[Stated exercise] Format the records in the stretch from the line containing "Zoom in with the plus map button" through the line containing "tap(45, 664)" as a two-column CSV with the header task,click. Give one row per record, put each field in quotation marks, and turn any line breaks inside a field into spaces.

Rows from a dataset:
***

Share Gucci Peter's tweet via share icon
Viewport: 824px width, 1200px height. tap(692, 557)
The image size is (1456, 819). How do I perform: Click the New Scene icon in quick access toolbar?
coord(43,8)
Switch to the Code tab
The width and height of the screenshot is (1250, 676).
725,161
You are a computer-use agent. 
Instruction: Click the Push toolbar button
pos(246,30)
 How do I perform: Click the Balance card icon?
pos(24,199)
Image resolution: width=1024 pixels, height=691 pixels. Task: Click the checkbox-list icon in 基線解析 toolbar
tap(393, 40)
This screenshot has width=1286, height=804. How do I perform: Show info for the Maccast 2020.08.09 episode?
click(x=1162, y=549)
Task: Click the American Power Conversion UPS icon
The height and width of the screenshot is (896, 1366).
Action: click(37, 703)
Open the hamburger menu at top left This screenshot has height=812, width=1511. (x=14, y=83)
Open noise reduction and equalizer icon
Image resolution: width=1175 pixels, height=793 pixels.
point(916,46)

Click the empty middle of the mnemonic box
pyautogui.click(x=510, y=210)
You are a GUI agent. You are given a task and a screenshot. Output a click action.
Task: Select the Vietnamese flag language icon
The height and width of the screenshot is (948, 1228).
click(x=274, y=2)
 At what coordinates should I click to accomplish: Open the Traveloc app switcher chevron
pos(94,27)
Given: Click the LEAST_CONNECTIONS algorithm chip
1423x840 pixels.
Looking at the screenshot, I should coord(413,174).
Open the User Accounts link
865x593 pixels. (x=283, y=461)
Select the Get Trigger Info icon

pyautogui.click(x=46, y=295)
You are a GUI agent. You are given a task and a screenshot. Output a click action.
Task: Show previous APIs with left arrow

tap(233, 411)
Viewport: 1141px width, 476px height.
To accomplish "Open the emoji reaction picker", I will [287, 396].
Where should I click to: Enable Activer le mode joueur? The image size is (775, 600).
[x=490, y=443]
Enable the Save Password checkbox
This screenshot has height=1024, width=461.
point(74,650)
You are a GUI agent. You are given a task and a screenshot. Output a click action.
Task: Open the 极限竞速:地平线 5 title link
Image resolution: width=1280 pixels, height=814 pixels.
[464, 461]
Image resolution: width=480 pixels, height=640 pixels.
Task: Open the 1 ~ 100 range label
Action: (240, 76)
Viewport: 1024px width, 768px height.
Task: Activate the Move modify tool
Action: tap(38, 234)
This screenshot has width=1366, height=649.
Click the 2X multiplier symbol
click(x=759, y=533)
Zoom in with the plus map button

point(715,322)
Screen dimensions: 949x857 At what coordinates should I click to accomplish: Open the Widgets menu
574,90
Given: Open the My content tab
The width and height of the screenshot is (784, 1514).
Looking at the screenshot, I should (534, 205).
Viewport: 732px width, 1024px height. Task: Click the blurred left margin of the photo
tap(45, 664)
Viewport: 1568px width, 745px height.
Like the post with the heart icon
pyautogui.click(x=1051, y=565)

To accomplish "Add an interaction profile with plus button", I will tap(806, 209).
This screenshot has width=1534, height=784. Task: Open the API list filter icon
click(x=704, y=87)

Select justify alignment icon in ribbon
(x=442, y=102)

***

[Exercise response]
task,click
"Zoom in with the plus map button","point(715,322)"
"Screen dimensions: 949x857 At what coordinates should I click to accomplish: Open the Widgets menu","574,90"
"Given: Open the My content tab The width and height of the screenshot is (784, 1514).","Looking at the screenshot, I should (534, 205)."
"Viewport: 732px width, 1024px height. Task: Click the blurred left margin of the photo","tap(45, 664)"